### Supplied text
We ain’t seen nothing yet

Dave Kutcher

by Dave Kutcher

We get to hear a diverse range of opinion from folks as part of our work in terms of how they feel about the economy and the impact that may have on their own personal financial goals and objectives. Unfortunately, many of these opinions are formed from headlines they see or hear on local news and in local publications. Rarely is there deeper consideration for the words below the headline nor is there often common sense applied to what is forming those opinions.

A positive job report comes out and everyone takes a deep breath thinking we are on a road to recovery. These are kneejerk reactions without much substantive analysis and can lead people to thinking things are going to be just fine when the real writing on the wall is problematic at best, disastrous perhaps a more fitting description of what may occur over the next few years.

Interest rates play a major role in financial decision making not just for investors making decisions as to where to put their money, but also, more closely, interest rates have a big impact on how companies operate … many using debt to finance their operations, just as families do to finance things such as their home mortgage, car loans, credit cards, etc.

We have all enjoyed a very long period with interest rates at rock bottom levels. Money was cheap. Borrowing cost little for all but the riskiest of borrowers. Things have changed quickly, however, and for those with adjustable rate loans, credit cards, etc. that set their interest rates based upon a multiple of prime lending rates are seeing their monthly payments rise to exorbitant levels and in many cases, levels that are not sustainable with a static household income.

### Data excerpt

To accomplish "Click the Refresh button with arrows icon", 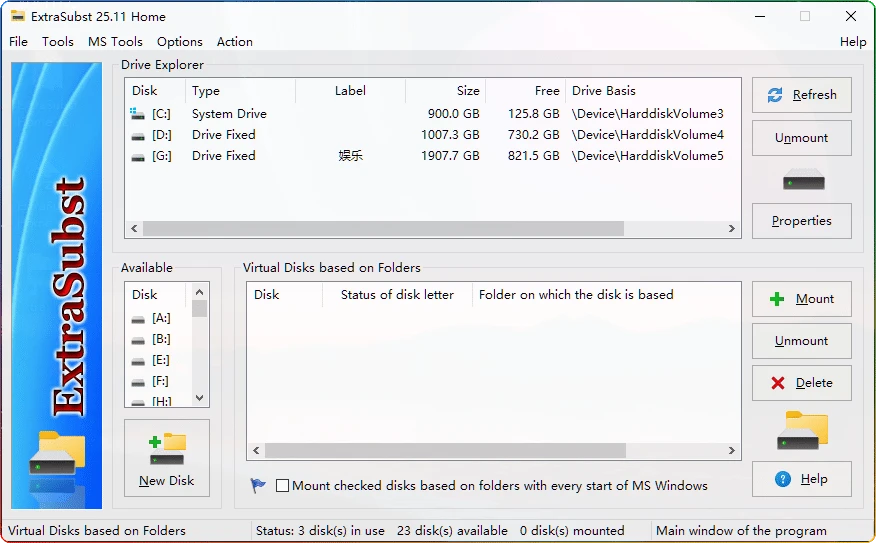I will [801, 95].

### Problems
**A.** In the column on interest rates, what news makes everyone take a deep breath and think recovery is underway?
**B.** Which things does the column on interest rates say families use debt to finance? List every one.
**C.** Reproduce the column on interest rates word for word from "by Dave Kutcher" to "next few years.".
The data has nothing to do with the column on interest rates.

### The responses
**A.** A positive job report.

**B.** Home mortgage, car loans, credit cards

**C.**
by Dave Kutcher

We get to hear a diverse range of opinion from folks as part of our work in terms of how they feel about the economy and the impact that may have on their own personal financial goals and objectives. Unfortunately, many of these opinions are formed from headlines they see or hear on local news and in local publications. Rarely is there deeper consideration for the words below the headline nor is there often common sense applied to what is forming those opinions.

A positive job report comes out and everyone takes a deep breath thinking we are on a road to recovery. These are kneejerk reactions without much substantive analysis and can lead people to thinking things are going to be just fine when the real writing on the wall is problematic at best, disastrous perhaps a more fitting description of what may occur over the next few years.